Visualization of anatomical data for disease diagnosis, surgical planning, or orientation during interventional therapy is an integral part of modern health care. However, only few medical imaging modalities are capable of providing real-time images of the patient's anatomy. A common procedure therefore involves the acquisition of static three-dimensional images, e.g. by means of computed tomography (CT) or magnetic resonance imaging (MRI) scanners, and subsequently manipulating and visualizing the acquired data on a computer, or radiological workstation.
For example, the data acquired from the CT or MRI scan of a patient's head may be used to generate a three-dimensional virtual model of the head and to display different views of the model. The computer may seemingly rotate the 3D virtual model of the head so that it can be seen from different angles, or may remove parts of the model so that hidden parts become visible, e.g. remove a part of the skull to inspect a tumor hidden underneath, or may highlight certain parts of the head such as soft tissue, so that those parts become more visible. Such techniques can assist a surgeon to decide upon the best point or direction from where to enter a patient's head to remove a tumor so as to minimize damage to the surrounding structure. They may also prove helpful for anatomy teaching.
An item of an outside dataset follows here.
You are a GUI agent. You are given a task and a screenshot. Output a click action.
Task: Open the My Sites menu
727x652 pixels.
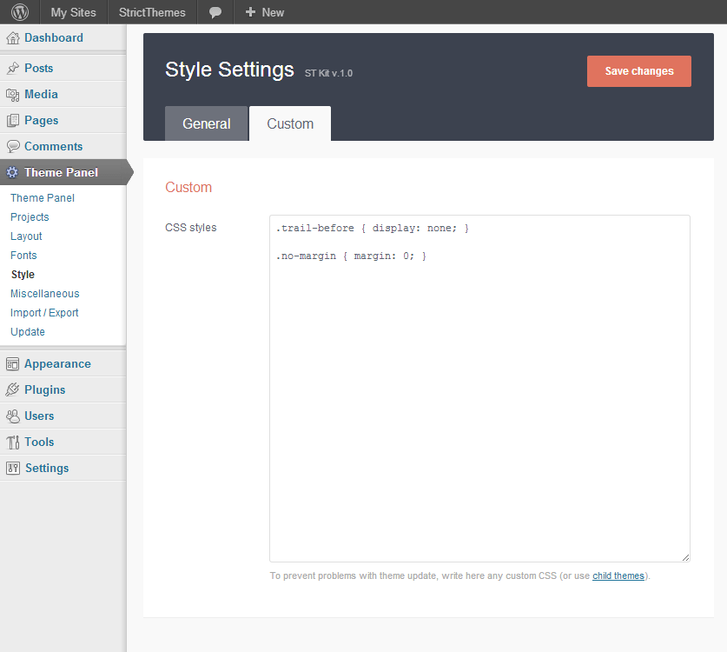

However, in such conventional techniques it is usually the task of the physician to mentally transfer the three-dimensional virtual image to the patient, or in other words to establish a correspondence between the real object and the 3D virtual image generated from the static medical data. This not only requires considerable skill and experience, but is also prone to failures, which might have very serious consequences for the patient under therapy. In addition, navigation in the three-dimensional data set may not be as intuitive as desired and is often rather cumbersome. The inventors have repeatedly made the experience that surgeons sometimes require considerable time and training to get acquainted to new visualization software, and to find out which body part of the patient is currently displayed, or how to move to a different body part of the patient.
A system and method for mapping a three-dimensional virtual model of a body part to the real object is disclosed in United States Patent Application US2007/0018975 A1. The model is displayed on a computer screen and superimposed with an image of the real object taken by means of a video camera. The pose of the video camera in real space and/or the orientation of the 3D virtual object are varied until the virtual image is perfectly aligned with the real image. The pose of the camera in a real space may be tracked, and the orientation of the 3D virtual model may then be changed to follow the movement of the video camera. This can enable a physician to view subsurface structures from a perspective that corresponds to the current position or orientation of the video camera. The effect is a kind of “x-ray vision”, which allows the surgeon to see below the surface and into the patient. This may help the surgeon to operate on the patient with enhanced precision, and without having to mentally transfer the 3D virtual images shown on the computer screen to the patient placed before him.
However, the system disclosed in US2007/0018975 A1 requires means adapted to track the pose of the camera in real space, and hence can only be employed in specially equipped environments, e.g. in a specially equipped operating theatre. It further requires a careful initialization to guarantee that the coordinate system of the virtual 3D image is in perfect alignment with the coordinate system of the camera moving in real space. Only then does the view of the 3D virtual model correspond exactly to the orientation of the camera in real space. In addition, the patient is not allowed to move during inspection, for otherwise the coincidence of the coordinate system of the virtual model with the coordinate system of the camera in real space may be lost.